Saved data entries:
----

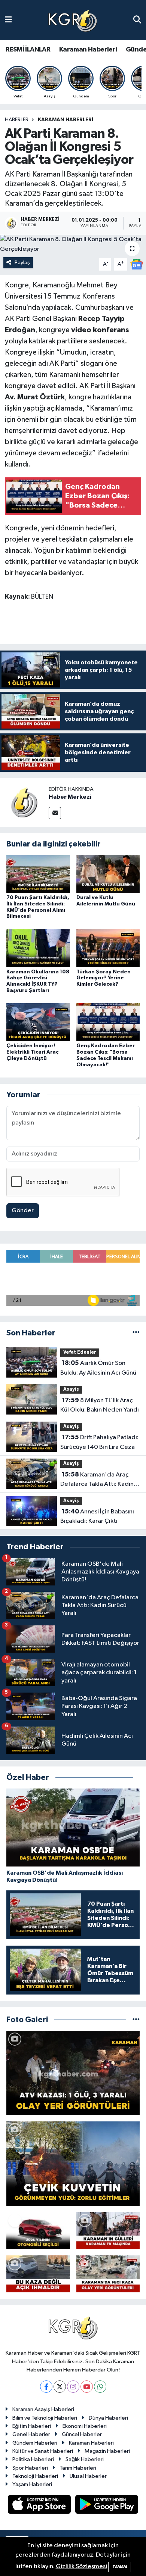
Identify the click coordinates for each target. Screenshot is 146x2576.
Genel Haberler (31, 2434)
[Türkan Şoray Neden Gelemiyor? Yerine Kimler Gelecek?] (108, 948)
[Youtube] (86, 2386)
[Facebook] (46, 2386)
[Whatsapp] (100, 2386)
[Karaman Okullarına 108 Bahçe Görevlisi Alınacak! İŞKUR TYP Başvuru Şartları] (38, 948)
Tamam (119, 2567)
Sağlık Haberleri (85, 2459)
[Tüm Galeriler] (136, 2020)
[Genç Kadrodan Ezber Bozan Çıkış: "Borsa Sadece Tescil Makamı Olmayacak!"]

----

▶ WHAT TO DO:
Give back, unchanged, every line from the one with "[Whatsapp] (100, 2386)" to the end of the entries above.

▶ SOLUTION:
[Whatsapp] (100, 2386)
[Karaman Okullarına 108 Bahçe Görevlisi Alınacak! İŞKUR TYP Başvuru Şartları] (38, 948)
Tamam (119, 2567)
Sağlık Haberleri (85, 2459)
[Tüm Galeriler] (136, 2020)
[Genç Kadrodan Ezber Bozan Çıkış: "Borsa Sadece Tescil Makamı Olmayacak!"]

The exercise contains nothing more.